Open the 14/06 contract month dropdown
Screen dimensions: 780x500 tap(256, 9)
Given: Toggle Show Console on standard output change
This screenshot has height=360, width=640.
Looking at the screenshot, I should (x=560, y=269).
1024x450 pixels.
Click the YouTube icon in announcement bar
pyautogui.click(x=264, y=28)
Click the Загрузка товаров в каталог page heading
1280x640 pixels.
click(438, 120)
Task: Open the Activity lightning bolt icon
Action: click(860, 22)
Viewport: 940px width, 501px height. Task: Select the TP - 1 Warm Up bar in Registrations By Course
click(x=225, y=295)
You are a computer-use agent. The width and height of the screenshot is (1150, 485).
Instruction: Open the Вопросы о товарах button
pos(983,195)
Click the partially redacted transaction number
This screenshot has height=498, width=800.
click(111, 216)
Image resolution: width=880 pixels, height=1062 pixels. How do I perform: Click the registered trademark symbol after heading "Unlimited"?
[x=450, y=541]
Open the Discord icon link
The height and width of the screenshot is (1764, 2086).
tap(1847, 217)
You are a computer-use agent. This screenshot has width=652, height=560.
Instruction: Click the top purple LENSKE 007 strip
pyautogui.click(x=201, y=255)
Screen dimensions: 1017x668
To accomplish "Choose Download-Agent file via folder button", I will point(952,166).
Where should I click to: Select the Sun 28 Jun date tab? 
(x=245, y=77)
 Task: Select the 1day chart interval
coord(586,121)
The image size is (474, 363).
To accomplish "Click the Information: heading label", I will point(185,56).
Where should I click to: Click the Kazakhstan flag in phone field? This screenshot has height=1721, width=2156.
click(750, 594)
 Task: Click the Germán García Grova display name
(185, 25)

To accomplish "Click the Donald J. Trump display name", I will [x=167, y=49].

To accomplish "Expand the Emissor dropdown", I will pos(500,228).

⁂

Give back exactly the lines from the one containing "Viewport: 940px width, 501px" to the end of the material, both ends included.

Viewport: 940px width, 501px height. Task: Select the TP - 1 Warm Up bar in Registrations By Course
click(x=225, y=295)
You are a computer-use agent. The width and height of the screenshot is (1150, 485).
Instruction: Open the Вопросы о товарах button
pos(983,195)
Click the partially redacted transaction number
This screenshot has height=498, width=800.
click(111, 216)
Image resolution: width=880 pixels, height=1062 pixels. How do I perform: Click the registered trademark symbol after heading "Unlimited"?
[x=450, y=541]
Open the Discord icon link
The height and width of the screenshot is (1764, 2086).
tap(1847, 217)
You are a computer-use agent. This screenshot has width=652, height=560.
Instruction: Click the top purple LENSKE 007 strip
pyautogui.click(x=201, y=255)
Screen dimensions: 1017x668
To accomplish "Choose Download-Agent file via folder button", I will point(952,166).
Where should I click to: Select the Sun 28 Jun date tab? 
(x=245, y=77)
 Task: Select the 1day chart interval
coord(586,121)
The image size is (474, 363).
To accomplish "Click the Information: heading label", I will point(185,56).
Where should I click to: Click the Kazakhstan flag in phone field? This screenshot has height=1721, width=2156.
click(750, 594)
 Task: Click the Germán García Grova display name
(185, 25)

To accomplish "Click the Donald J. Trump display name", I will [x=167, y=49].

To accomplish "Expand the Emissor dropdown", I will pos(500,228).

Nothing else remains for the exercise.